— Problem details —
Return each line of the data below that contains the string "Image", treating uppercase and lowercase letters as different.

— Given data —
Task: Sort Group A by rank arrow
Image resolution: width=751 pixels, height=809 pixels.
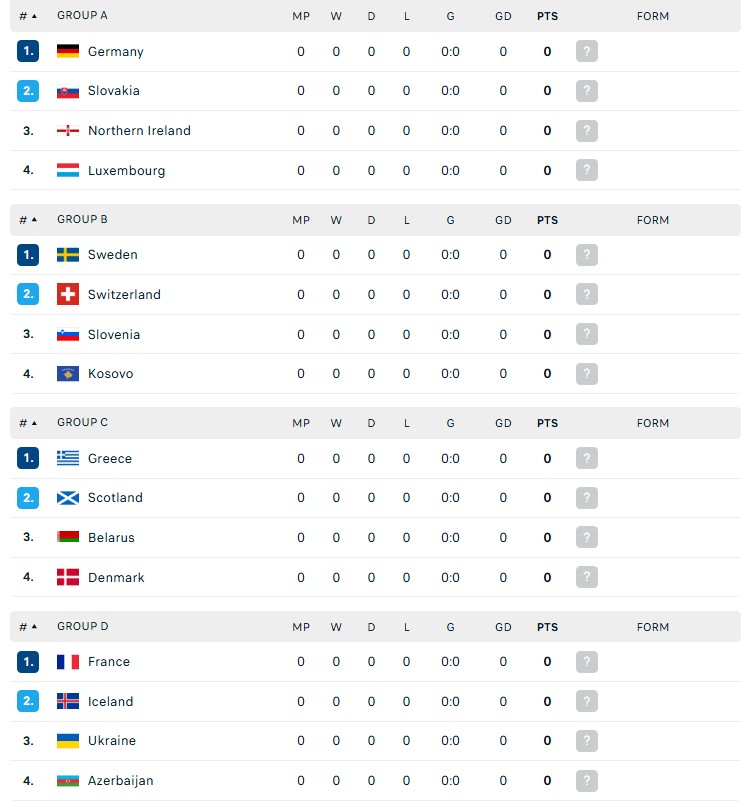Action: pos(34,16)
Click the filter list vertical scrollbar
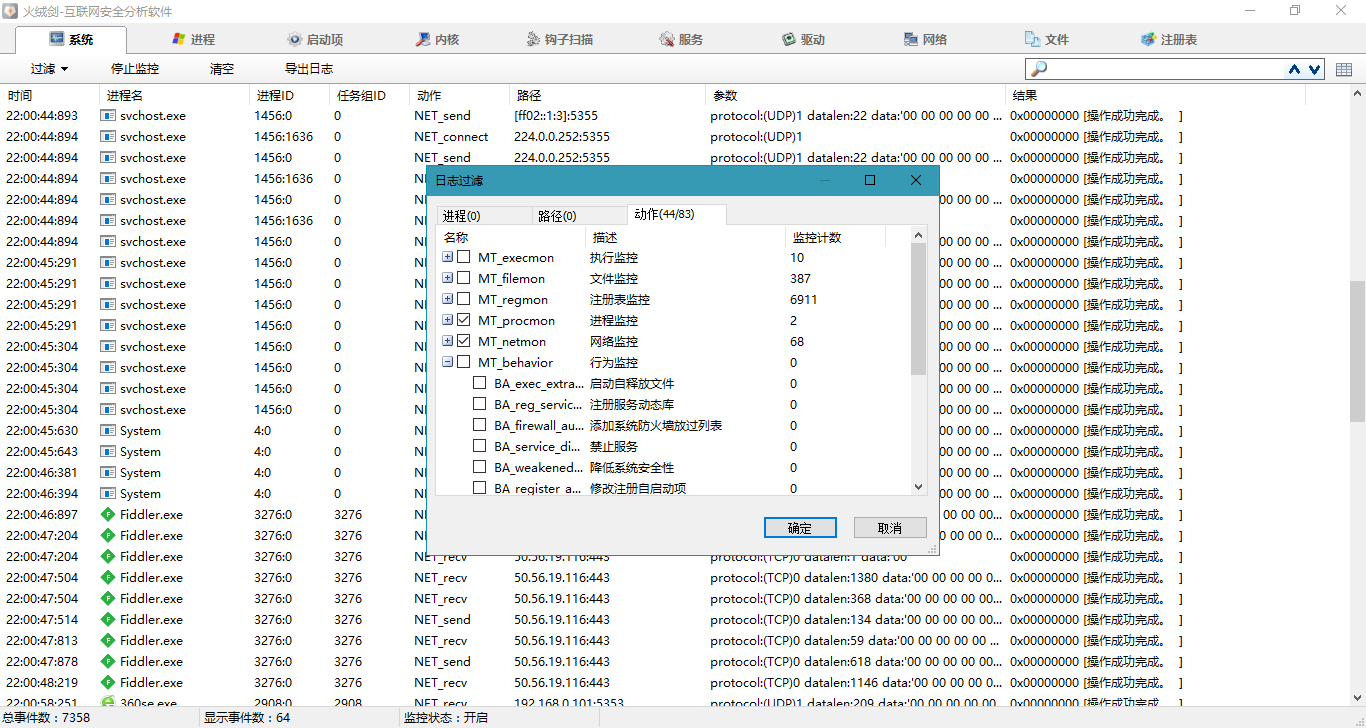The height and width of the screenshot is (728, 1366). [x=919, y=310]
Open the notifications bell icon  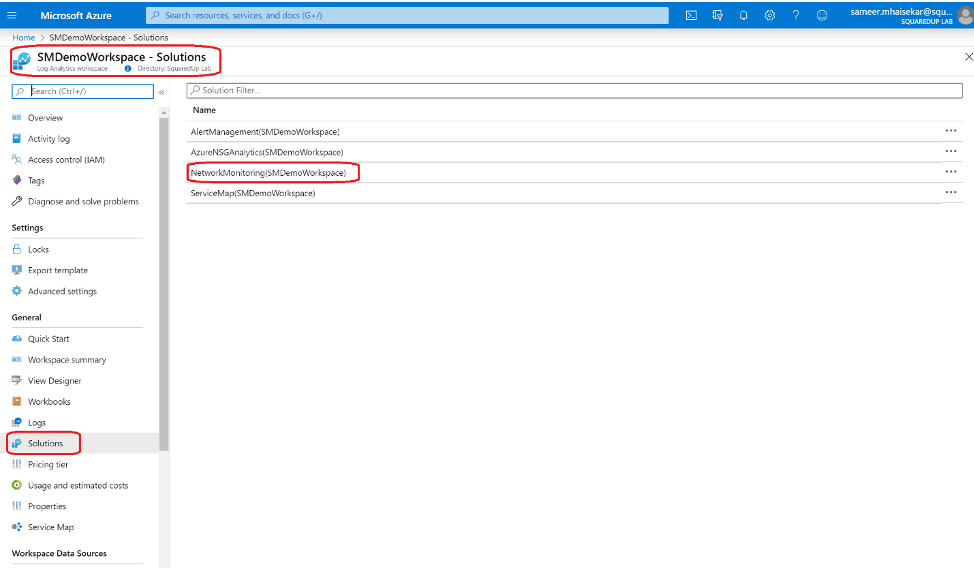click(743, 15)
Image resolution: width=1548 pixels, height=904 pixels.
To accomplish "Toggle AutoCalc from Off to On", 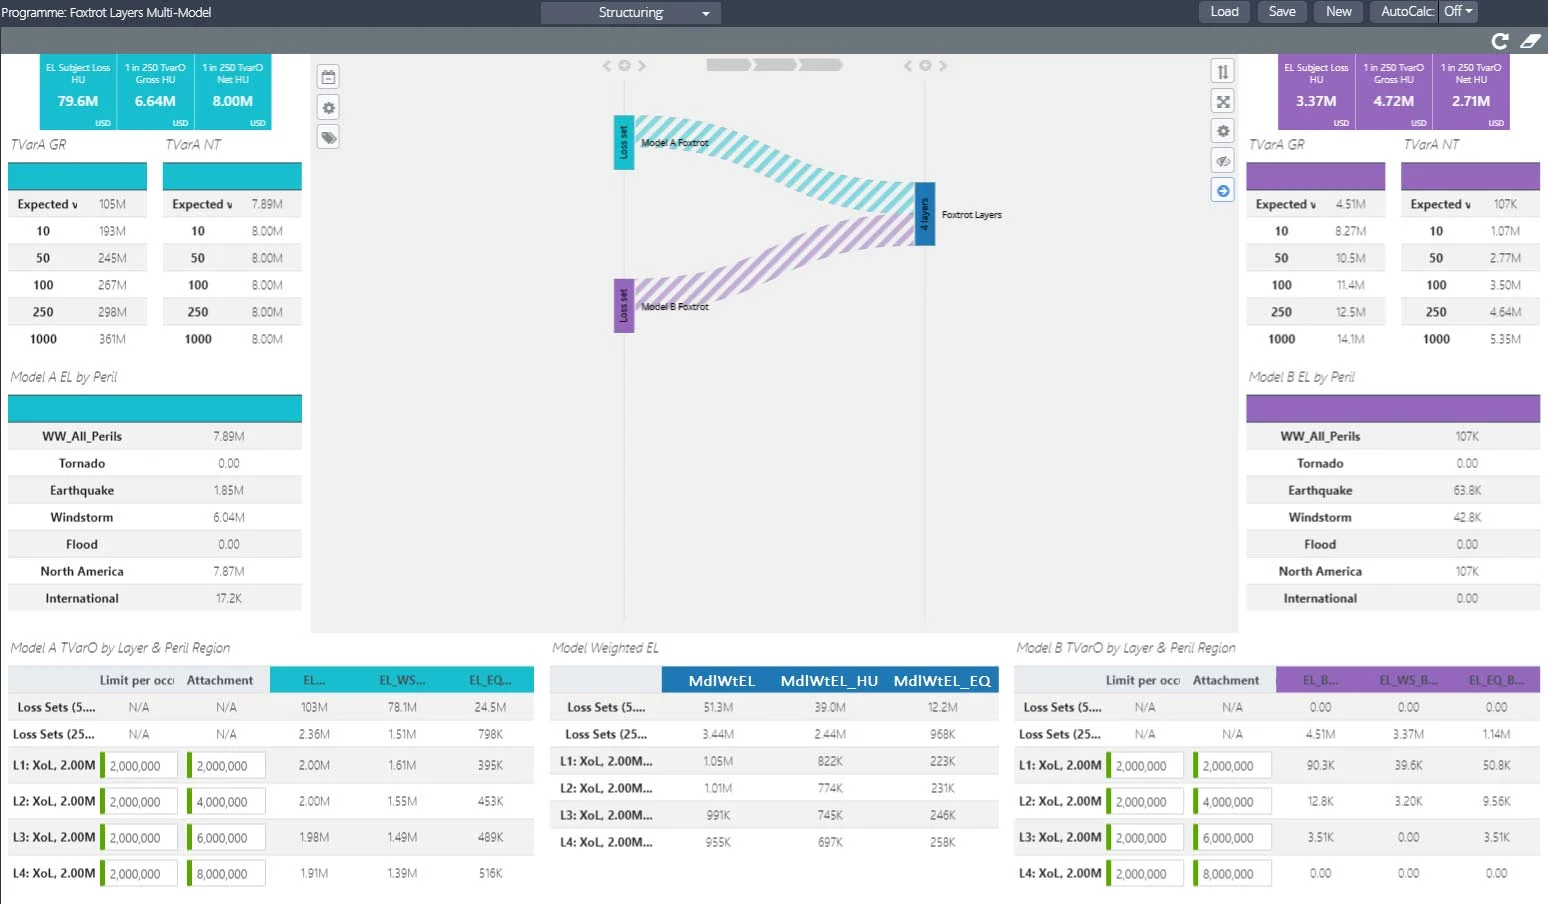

— Output of the task —
Image resolution: width=751 pixels, height=809 pixels.
Image resolution: width=1548 pixels, height=904 pixels.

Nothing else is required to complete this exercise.